The 1988 draft was weak, even if it did contain Steve Kerr as the very last pick. So the Suns took Perry with the seventh pick, best known for competing in the dunk contest, and, according to Charles Barkley’s book Sir Charles: The Wit and Wisdom of Charles Barkley, being traded to Philly because he wore No. 34, the same number as Barkley. Not exactly a glorious legacy. They could have had Dan Majerle or Rod Strickland, as well as lesser players like Rony Seikaly or Harvey Grant.

Portland: Sam Bowie

The Blazers’ second worst selection was taking center Greg Oden over Kevin Durant in ’07, but the worst decision of all time was in 1984 when they took Sam Bowie over His Royal Airness, Michael Jordan. Bowie played 11 seasons in the NBA, averaging 10.9 PPG and 7.5 rebounds, which isn’t horrible when you think about it. It’s just that they passed up Michael Fucking Jordan for him because he played the same position as Clyde Drexler. Pretty sure that could have been worked out.

Sacramento: Jimmer Fredette

A gifted scorer from BYU, Fredette was Steph Curry in college, shooting from distances considered crazy. The thought was, if he’s making these shots in college, that means he can do it in the pros. Wrong. Fredette’s lack of strength, ball handling skills, and speed made it difficult for him to find any open space. As the tenth pick in 2011, the Kings (who actually traded for him) prayed he would be their “Great White Hope.” As a result, they passed on Klay Thompson and Kawhi Leonard, who both play the same position as Jimmer. Brutal, and very Kings-like.

San Antonio: Dwayne Schintzius

The Spurs love big men, so they chose to pair David Robinson with Schintzius, the 24th pick in 1990. However, he found it harder to play in the NBA than to keep his mullet in style. Averaging 2.7 points and 2.5 rebounds per game for his career, he was a huge disappointment for a 7-foot, 260-lb center. If the Spurs needed more low post presence, they should have acted on Elden Campbell or Toni Kukoc instead, or even taken a flyer on Antonio Davis or Cedric Ceballos.

Toronto: Rafael Araujo

If a top ten pick (eighth) can only survive three seasons in the NBA, you know you’ve made a mistake. Especially in a class that was stacked with talent: J.R Smith, Jameer Nelson, Andre Iguodala, Al Jefferson, Trevor Ariza, and Josh Smith all were still on the board.

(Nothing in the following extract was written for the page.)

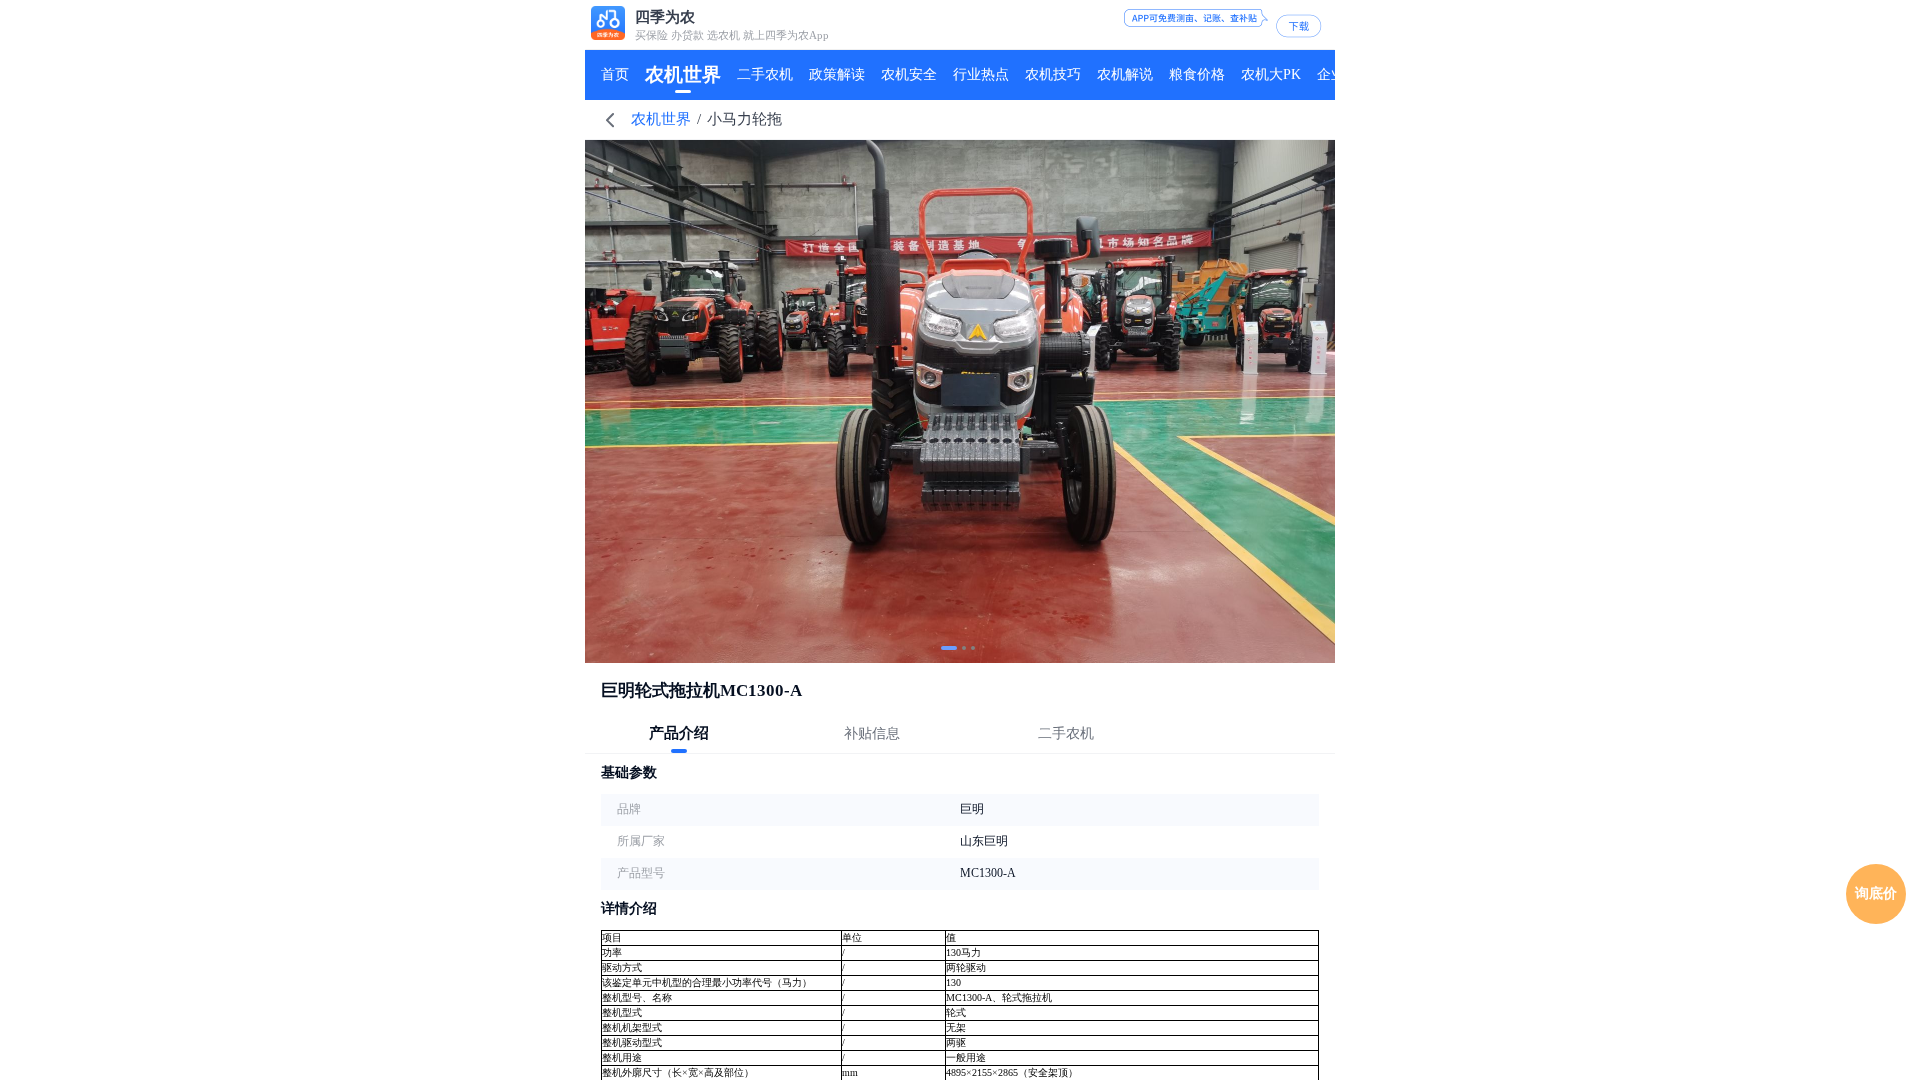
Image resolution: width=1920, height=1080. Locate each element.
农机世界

The Raptors needed a lot of help in 2004, but taking Araujo the pick before Iguodala was definitely not the right decision.

Utah: Dominique Wilkins

The “Human Highlight Film” was never the wrong choice; sending him to Atlanta for John Drew and Freeman Williams in 1983 was. ‘Nique became a superstar and helped revolutionize the dunk contest with his battles against MJ. One can only wonder what the Jazz were thinking…

Washington: Kwame Brown

Michael Jordan was/is the greatest ever to play the game, yet in 2001, he made one of the worst draft selections ever. With the No. 1 overall pick, he decided to take Kwame Brown, a center fresh out of high school, with the illusion that he would become the next great center. Jordan’s basketball IQ must have been on hiatus that summer because Brown was just the opposite. We have to think the D.C fans probably wished he’d seen that kind of talent in Pau Gasol instead. Glad to see his evaluation of talent has gotten (slightly) better since moving to Charlotte.